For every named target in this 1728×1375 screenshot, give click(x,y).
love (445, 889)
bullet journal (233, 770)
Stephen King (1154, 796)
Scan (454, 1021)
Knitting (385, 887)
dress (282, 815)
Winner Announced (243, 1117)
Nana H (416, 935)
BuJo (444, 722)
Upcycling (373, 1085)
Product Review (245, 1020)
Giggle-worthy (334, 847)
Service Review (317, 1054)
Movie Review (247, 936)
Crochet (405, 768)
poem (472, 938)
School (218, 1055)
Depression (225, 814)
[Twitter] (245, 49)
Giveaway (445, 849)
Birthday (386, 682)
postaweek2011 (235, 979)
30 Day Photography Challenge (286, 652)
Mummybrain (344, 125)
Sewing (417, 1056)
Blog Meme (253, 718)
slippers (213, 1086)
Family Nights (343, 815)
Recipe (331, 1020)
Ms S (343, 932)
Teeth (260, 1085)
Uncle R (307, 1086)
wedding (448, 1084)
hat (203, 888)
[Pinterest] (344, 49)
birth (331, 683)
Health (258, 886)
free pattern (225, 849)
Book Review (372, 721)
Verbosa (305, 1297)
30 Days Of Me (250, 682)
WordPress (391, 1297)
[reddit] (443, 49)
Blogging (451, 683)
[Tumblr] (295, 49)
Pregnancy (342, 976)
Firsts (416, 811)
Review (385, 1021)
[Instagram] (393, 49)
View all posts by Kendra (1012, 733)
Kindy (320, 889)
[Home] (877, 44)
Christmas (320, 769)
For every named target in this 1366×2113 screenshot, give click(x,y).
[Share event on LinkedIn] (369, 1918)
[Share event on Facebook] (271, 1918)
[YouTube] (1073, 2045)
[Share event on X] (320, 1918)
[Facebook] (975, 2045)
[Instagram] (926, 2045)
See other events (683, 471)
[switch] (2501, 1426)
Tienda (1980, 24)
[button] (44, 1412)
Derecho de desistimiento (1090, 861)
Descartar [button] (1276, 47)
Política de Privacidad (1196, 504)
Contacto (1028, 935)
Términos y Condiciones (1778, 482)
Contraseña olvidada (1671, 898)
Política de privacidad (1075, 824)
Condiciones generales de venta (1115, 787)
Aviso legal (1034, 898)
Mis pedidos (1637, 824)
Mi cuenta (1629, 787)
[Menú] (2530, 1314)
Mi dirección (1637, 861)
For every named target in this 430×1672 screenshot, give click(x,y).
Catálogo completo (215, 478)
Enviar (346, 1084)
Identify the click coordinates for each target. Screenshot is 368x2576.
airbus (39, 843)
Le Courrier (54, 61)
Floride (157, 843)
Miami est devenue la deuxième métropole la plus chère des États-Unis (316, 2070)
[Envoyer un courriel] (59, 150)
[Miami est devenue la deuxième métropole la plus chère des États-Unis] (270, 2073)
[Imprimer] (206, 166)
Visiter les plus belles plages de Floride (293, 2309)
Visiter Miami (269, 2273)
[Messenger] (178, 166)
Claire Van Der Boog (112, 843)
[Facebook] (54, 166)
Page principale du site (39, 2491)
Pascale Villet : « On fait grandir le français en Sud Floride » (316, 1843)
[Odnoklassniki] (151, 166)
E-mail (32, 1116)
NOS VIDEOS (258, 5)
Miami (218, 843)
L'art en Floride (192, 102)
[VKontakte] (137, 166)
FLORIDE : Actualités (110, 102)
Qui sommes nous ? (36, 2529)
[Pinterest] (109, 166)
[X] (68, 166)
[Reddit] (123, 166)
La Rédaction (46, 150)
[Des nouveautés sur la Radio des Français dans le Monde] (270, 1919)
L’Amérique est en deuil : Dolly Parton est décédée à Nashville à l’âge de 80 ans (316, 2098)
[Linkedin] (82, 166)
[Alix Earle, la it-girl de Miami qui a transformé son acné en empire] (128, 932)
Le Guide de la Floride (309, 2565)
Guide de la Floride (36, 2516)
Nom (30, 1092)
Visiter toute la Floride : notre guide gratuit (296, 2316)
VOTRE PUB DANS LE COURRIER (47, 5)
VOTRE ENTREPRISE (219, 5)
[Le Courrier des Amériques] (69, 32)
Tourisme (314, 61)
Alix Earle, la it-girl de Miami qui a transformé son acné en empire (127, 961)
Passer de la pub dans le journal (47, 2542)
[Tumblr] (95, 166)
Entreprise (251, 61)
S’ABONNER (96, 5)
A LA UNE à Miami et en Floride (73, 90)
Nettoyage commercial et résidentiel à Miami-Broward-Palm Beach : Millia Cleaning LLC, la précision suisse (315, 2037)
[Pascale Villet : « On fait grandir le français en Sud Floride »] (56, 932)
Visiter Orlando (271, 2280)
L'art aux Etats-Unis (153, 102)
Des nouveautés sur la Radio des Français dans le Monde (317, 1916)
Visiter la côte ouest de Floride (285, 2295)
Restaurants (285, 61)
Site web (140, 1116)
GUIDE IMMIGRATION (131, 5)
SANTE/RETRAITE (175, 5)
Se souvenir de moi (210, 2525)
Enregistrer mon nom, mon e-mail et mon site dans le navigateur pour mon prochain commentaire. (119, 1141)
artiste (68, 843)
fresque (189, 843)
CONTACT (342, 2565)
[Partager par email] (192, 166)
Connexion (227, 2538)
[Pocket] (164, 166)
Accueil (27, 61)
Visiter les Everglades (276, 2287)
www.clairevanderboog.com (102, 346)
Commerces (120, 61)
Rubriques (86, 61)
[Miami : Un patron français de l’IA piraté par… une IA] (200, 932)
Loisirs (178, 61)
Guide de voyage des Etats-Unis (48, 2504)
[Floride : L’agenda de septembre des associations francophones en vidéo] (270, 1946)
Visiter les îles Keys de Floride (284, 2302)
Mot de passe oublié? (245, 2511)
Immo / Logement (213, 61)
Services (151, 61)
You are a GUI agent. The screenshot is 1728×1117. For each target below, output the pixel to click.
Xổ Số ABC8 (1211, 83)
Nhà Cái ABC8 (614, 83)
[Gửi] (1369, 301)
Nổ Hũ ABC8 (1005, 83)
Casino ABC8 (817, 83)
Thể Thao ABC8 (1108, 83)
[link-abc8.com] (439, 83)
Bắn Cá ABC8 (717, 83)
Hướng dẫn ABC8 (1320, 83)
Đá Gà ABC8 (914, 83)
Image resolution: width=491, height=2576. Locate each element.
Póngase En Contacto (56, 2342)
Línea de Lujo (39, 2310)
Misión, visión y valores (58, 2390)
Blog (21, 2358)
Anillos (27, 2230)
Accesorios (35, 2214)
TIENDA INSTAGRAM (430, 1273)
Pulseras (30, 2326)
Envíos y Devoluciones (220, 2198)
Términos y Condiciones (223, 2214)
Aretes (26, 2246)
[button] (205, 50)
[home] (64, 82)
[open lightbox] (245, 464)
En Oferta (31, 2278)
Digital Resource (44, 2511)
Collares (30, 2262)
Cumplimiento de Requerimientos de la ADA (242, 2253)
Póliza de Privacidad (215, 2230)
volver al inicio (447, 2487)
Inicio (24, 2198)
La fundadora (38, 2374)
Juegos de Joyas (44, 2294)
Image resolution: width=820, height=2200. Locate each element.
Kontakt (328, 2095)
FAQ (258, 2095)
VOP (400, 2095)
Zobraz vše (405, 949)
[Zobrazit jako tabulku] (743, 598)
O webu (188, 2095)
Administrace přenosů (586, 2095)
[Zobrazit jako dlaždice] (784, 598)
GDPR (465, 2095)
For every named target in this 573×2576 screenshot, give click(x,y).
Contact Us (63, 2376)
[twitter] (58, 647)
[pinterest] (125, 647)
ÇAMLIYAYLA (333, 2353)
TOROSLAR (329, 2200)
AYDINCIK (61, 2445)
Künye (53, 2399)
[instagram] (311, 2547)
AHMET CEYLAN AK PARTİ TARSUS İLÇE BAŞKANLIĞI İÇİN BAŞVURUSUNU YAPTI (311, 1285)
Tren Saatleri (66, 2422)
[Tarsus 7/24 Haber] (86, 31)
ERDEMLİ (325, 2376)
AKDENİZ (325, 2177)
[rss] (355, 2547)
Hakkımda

* [What you have to do]:
Look above for the line with "Firsts (416, 811)"; retype exactly that line, every line after it up to the line with "[Share event on X] (320, 1918)", and that line too, nothing else.

* [Response to the task]:
Firsts (416, 811)
Review (385, 1021)
[Instagram] (393, 49)
View all posts by Kendra (1012, 733)
Kindy (320, 889)
[Home] (877, 44)
Christmas (320, 769)
For every named target in this 1366×2113 screenshot, give click(x,y).
[Share event on LinkedIn] (369, 1918)
[Share event on Facebook] (271, 1918)
[YouTube] (1073, 2045)
[Share event on X] (320, 1918)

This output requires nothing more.